|Park Slope, Brooklyn is known as one of the wealthiest neighborhoods in New York City. Meanwhile, Manhattan is arguably its best-known borough. Now, these high-end, influential areas will serve as the site of two of Amazon’s newest business ventures, marking a significant change in the company’s typical operations.
On October 17, the online shopping giant opened its newest location of AmazonFresh, a point-and-click grocery operation, in Park Slope. Previously available only in Seattle, the service will offer more than 500,000 items for delivery to AmazonPrime members in the Brooklyn neighborhood. The company seems to be attempting to draw customers away from the wide array of grocery stores and food shops in the area, including a newly opened Whole Foods, with its convenience: AmazonFresh guarantees same-day delivery for all orders placed before 10 a.m., while orders placed by 10 p.m. will receive an early morning delivery the following day. The operation reportedly plans to extend into the rest of Brooklyn and eventually other locations throughout the United States after establishing itself in Park Slope.

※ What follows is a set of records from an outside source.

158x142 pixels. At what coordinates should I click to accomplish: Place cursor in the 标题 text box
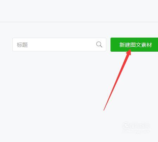point(59,45)
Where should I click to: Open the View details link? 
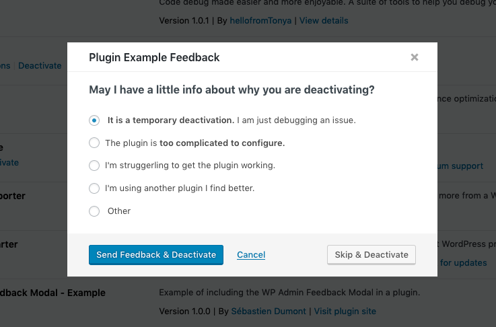point(324,21)
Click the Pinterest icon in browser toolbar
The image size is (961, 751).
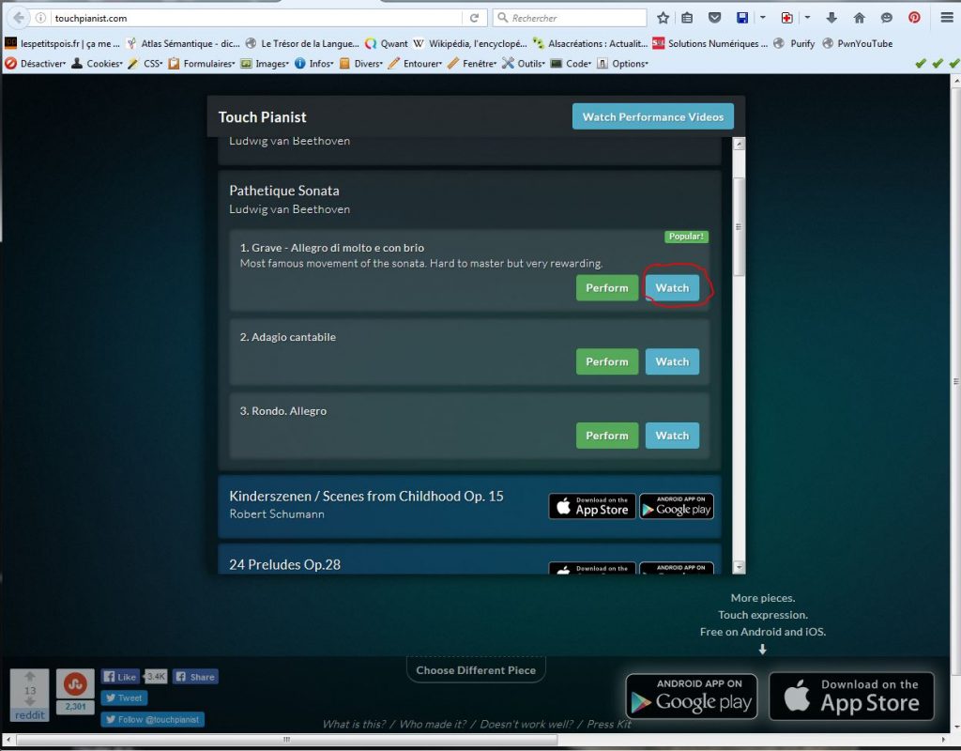(x=913, y=18)
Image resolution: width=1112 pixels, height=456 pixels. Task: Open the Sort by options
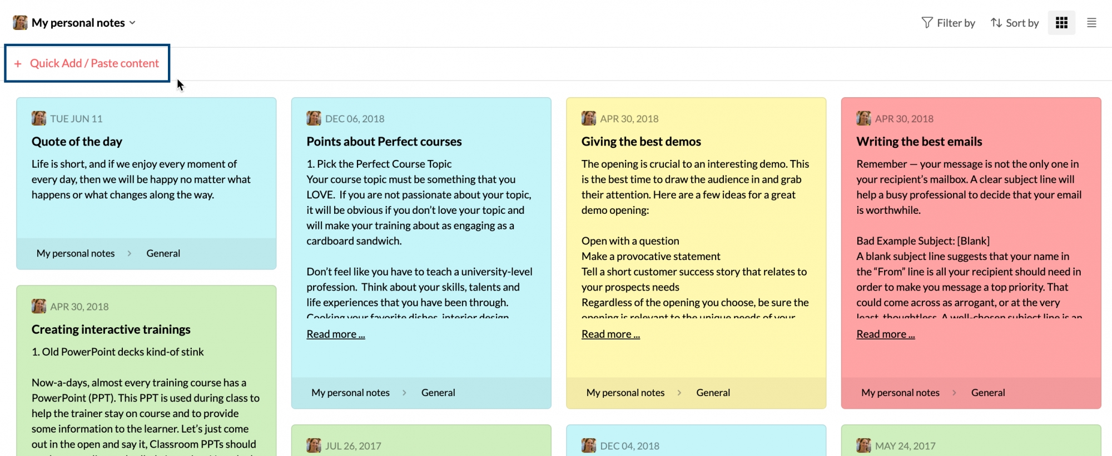point(1015,23)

Similarly, Amazon is also planning to open its first offline store in Manhattan in time for the holiday season, having recently purchased a building at 7 W. 34th St., across from the Empire State Building. The store will have limited inventory, most likely including company products like Kindle tablets and the Fire smartphone, and will also offer same-day delivery for some products in the New York-area. However, the store’s primary function will add on to the company’s existing function as an online retailer: customers will be able to order products on their website and pick them up at the store on the same day. And as with AmazonFresh, the operation could likely expand to other cities if it is successful.
These new projects are both a revolutionary change to Amazon’s business model and also a sign of the increasing popularity of online shopping. While some have speculated that Amazon is worried about competing with brick-and-mortar companies, studies seem to indicate that Amazon is attempting to build onto an increasingly prevalent trend: online shopping is incredibly popular, with approximately 64% of smartphone owners using their device to shop online. Adding a physical location that specializes in same-day service makes Amazon seem even more convenient, while focusing on groceries could expand its already broad customer base, increasing their sales. If these new services are successful, Amazon could become bigger than ever before, a fact that rationalizes a comment Google chairman Eric Schmidt made recently, calling the company their biggest rival.
So far, Amazon has denied purchasing the building in Manhattan. However, AmazonFresh is currently available for all Park Slope residents with an AmazonPrime account. For a limited time, the service is free to all members, but will reportedly increase to $299 a year once the project is established. If you’re too busy to pick up milk and eggs, this might be the perfect time to see how Amazon fares in the real world…or at least Park Slope.